Interface element data:
☆ ☆ ☆

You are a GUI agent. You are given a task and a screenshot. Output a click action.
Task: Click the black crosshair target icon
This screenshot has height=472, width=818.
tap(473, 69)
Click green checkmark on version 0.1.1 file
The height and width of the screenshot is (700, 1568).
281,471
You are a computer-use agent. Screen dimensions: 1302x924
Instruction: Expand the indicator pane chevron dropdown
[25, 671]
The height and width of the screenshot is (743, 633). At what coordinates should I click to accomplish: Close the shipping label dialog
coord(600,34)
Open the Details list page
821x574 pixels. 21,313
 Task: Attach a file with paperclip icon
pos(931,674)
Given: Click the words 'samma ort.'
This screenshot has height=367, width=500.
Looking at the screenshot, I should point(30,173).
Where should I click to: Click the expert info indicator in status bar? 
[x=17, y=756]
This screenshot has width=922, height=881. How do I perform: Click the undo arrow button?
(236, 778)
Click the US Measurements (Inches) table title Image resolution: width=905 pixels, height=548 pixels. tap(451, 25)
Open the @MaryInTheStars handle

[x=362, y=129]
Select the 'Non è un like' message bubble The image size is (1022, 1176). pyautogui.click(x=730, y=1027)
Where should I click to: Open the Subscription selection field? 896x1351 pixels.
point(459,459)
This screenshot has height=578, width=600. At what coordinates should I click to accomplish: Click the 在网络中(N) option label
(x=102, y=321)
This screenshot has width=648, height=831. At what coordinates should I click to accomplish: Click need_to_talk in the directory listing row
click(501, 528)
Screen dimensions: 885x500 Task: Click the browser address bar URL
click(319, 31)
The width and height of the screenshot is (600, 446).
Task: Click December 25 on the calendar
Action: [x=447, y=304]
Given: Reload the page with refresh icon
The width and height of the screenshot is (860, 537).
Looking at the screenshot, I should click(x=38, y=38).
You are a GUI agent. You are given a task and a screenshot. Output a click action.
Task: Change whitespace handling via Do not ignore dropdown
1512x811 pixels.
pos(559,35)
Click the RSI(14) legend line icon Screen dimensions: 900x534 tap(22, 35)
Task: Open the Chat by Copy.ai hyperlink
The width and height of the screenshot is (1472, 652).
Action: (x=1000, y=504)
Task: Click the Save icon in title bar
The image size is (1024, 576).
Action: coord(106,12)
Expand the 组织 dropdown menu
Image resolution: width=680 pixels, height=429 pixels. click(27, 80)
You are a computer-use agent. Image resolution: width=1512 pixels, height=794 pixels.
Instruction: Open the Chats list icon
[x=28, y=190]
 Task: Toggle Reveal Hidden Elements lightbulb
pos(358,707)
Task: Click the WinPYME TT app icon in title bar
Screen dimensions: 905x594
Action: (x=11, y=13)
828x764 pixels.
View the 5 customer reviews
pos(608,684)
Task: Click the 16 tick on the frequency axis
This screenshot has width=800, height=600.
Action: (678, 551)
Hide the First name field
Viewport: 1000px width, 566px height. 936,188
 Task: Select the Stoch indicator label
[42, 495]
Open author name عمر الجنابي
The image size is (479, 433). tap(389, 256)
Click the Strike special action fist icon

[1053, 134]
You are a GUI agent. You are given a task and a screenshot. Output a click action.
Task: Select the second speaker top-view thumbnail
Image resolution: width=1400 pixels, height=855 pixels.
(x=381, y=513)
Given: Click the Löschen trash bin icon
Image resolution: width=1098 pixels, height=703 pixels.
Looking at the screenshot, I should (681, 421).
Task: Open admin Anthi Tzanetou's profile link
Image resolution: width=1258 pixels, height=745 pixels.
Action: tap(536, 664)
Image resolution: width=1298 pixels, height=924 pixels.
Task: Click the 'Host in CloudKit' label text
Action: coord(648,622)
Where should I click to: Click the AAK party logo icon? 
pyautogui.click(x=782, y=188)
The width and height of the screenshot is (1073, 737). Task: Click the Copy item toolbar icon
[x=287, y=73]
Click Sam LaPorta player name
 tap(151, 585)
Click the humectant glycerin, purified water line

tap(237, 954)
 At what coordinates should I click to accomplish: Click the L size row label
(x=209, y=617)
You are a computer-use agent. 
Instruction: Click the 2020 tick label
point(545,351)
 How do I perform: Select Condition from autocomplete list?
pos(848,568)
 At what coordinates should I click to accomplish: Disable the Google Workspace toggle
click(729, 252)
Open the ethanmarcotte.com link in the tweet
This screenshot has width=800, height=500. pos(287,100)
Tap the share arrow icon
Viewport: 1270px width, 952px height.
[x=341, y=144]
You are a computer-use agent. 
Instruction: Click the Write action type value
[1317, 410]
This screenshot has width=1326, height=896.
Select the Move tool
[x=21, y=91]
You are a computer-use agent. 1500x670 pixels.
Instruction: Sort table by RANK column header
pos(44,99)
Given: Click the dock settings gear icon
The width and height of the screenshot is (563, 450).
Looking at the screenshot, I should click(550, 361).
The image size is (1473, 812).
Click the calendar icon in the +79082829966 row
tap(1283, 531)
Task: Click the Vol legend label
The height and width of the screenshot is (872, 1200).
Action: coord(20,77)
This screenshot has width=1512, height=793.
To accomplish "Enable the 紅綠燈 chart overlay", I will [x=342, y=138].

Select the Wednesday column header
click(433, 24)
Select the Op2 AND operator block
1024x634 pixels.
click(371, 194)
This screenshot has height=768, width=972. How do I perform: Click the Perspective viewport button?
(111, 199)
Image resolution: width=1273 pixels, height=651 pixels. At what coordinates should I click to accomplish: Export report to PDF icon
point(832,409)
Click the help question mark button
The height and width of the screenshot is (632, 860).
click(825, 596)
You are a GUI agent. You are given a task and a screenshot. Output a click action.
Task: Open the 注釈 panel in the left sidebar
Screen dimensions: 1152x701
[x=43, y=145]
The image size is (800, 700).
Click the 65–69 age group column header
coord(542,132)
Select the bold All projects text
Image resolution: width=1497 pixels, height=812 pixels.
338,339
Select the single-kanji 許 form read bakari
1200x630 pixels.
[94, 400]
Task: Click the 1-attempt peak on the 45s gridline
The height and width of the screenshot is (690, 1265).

☆ ☆ ☆

PROBLEM:
Rewrite all of the data above with every "GUI agent" changed to "UI agent", keeping everything else the same.

SOLVED PROBLEM:
You are a UI agent. You are given a task and a screenshot. Output a click action.
Task: Click the black crosshair target icon
This screenshot has height=472, width=818.
tap(473, 69)
Click green checkmark on version 0.1.1 file
The height and width of the screenshot is (700, 1568).
281,471
You are a computer-use agent. Screen dimensions: 1302x924
Instruction: Expand the indicator pane chevron dropdown
[25, 671]
The height and width of the screenshot is (743, 633). At what coordinates should I click to accomplish: Close the shipping label dialog
coord(600,34)
Open the Details list page
821x574 pixels. 21,313
 Task: Attach a file with paperclip icon
pos(931,674)
Given: Click the words 'samma ort.'
This screenshot has height=367, width=500.
Looking at the screenshot, I should point(30,173).
Where should I click to: Click the expert info indicator in status bar? 
[x=17, y=756]
This screenshot has width=922, height=881. How do I perform: Click the undo arrow button?
(236, 778)
Click the US Measurements (Inches) table title Image resolution: width=905 pixels, height=548 pixels. tap(451, 25)
Open the @MaryInTheStars handle

[x=362, y=129]
Select the 'Non è un like' message bubble The image size is (1022, 1176). pyautogui.click(x=730, y=1027)
Where should I click to: Open the Subscription selection field? 896x1351 pixels.
point(459,459)
This screenshot has height=578, width=600. At what coordinates should I click to accomplish: Click the 在网络中(N) option label
(x=102, y=321)
This screenshot has width=648, height=831. At what coordinates should I click to accomplish: Click need_to_talk in the directory listing row
click(501, 528)
Screen dimensions: 885x500 Task: Click the browser address bar URL
click(319, 31)
The width and height of the screenshot is (600, 446).
Task: Click December 25 on the calendar
Action: [x=447, y=304]
Given: Reload the page with refresh icon
The width and height of the screenshot is (860, 537).
Looking at the screenshot, I should click(x=38, y=38).
You are a UI agent. You are given a task and a screenshot. Output a click action.
Task: Change whitespace handling via Do not ignore dropdown
1512x811 pixels.
pos(559,35)
Click the RSI(14) legend line icon Screen dimensions: 900x534 tap(22, 35)
Task: Open the Chat by Copy.ai hyperlink
The width and height of the screenshot is (1472, 652).
Action: (x=1000, y=504)
Task: Click the Save icon in title bar
The image size is (1024, 576).
Action: coord(106,12)
Expand the 组织 dropdown menu
Image resolution: width=680 pixels, height=429 pixels. click(27, 80)
You are a computer-use agent. Image resolution: width=1512 pixels, height=794 pixels.
Instruction: Open the Chats list icon
[x=28, y=190]
 Task: Toggle Reveal Hidden Elements lightbulb
pos(358,707)
Task: Click the WinPYME TT app icon in title bar
Screen dimensions: 905x594
Action: (x=11, y=13)
828x764 pixels.
View the 5 customer reviews
pos(608,684)
Task: Click the 16 tick on the frequency axis
This screenshot has width=800, height=600.
Action: (678, 551)
Hide the First name field
Viewport: 1000px width, 566px height. 936,188
 Task: Select the Stoch indicator label
[42, 495]
Open author name عمر الجنابي
The image size is (479, 433). tap(389, 256)
Click the Strike special action fist icon

[1053, 134]
You are a UI agent. You are given a task and a screenshot. Output a click action.
Task: Select the second speaker top-view thumbnail
Image resolution: width=1400 pixels, height=855 pixels.
(x=381, y=513)
Given: Click the Löschen trash bin icon
Image resolution: width=1098 pixels, height=703 pixels.
Looking at the screenshot, I should (681, 421).
Task: Open admin Anthi Tzanetou's profile link
Image resolution: width=1258 pixels, height=745 pixels.
Action: tap(536, 664)
Image resolution: width=1298 pixels, height=924 pixels.
Task: Click the 'Host in CloudKit' label text
Action: coord(648,622)
Where should I click to: Click the AAK party logo icon? 
pyautogui.click(x=782, y=188)
The width and height of the screenshot is (1073, 737). Task: Click the Copy item toolbar icon
[x=287, y=73]
Click Sam LaPorta player name
 tap(151, 585)
Click the humectant glycerin, purified water line

tap(237, 954)
 At what coordinates should I click to accomplish: Click the L size row label
(x=209, y=617)
You are a computer-use agent. 
Instruction: Click the 2020 tick label
point(545,351)
 How do I perform: Select Condition from autocomplete list?
pos(848,568)
 At what coordinates should I click to accomplish: Disable the Google Workspace toggle
click(729, 252)
Open the ethanmarcotte.com link in the tweet
This screenshot has width=800, height=500. pos(287,100)
Tap the share arrow icon
Viewport: 1270px width, 952px height.
[x=341, y=144]
You are a computer-use agent. 
Instruction: Click the Write action type value
[1317, 410]
This screenshot has width=1326, height=896.
Select the Move tool
[x=21, y=91]
You are a computer-use agent. 1500x670 pixels.
Instruction: Sort table by RANK column header
pos(44,99)
Given: Click the dock settings gear icon
The width and height of the screenshot is (563, 450).
Looking at the screenshot, I should click(550, 361).
The image size is (1473, 812).
Click the calendar icon in the +79082829966 row
tap(1283, 531)
Task: Click the Vol legend label
The height and width of the screenshot is (872, 1200).
Action: coord(20,77)
This screenshot has width=1512, height=793.
To accomplish "Enable the 紅綠燈 chart overlay", I will [x=342, y=138].

Select the Wednesday column header
click(433, 24)
Select the Op2 AND operator block
1024x634 pixels.
click(371, 194)
This screenshot has height=768, width=972. How do I perform: Click the Perspective viewport button?
(111, 199)
Image resolution: width=1273 pixels, height=651 pixels. At what coordinates should I click to accomplish: Export report to PDF icon
point(832,409)
Click the help question mark button
The height and width of the screenshot is (632, 860).
click(825, 596)
You are a UI agent. You are given a task and a screenshot. Output a click action.
Task: Open the 注釈 panel in the left sidebar
Screen dimensions: 1152x701
[x=43, y=145]
The image size is (800, 700).
Click the 65–69 age group column header
coord(542,132)
Select the bold All projects text
Image resolution: width=1497 pixels, height=812 pixels.
338,339
Select the single-kanji 許 form read bakari
1200x630 pixels.
[94, 400]
Task: Click the 1-attempt peak on the 45s gridline
The height and width of the screenshot is (690, 1265).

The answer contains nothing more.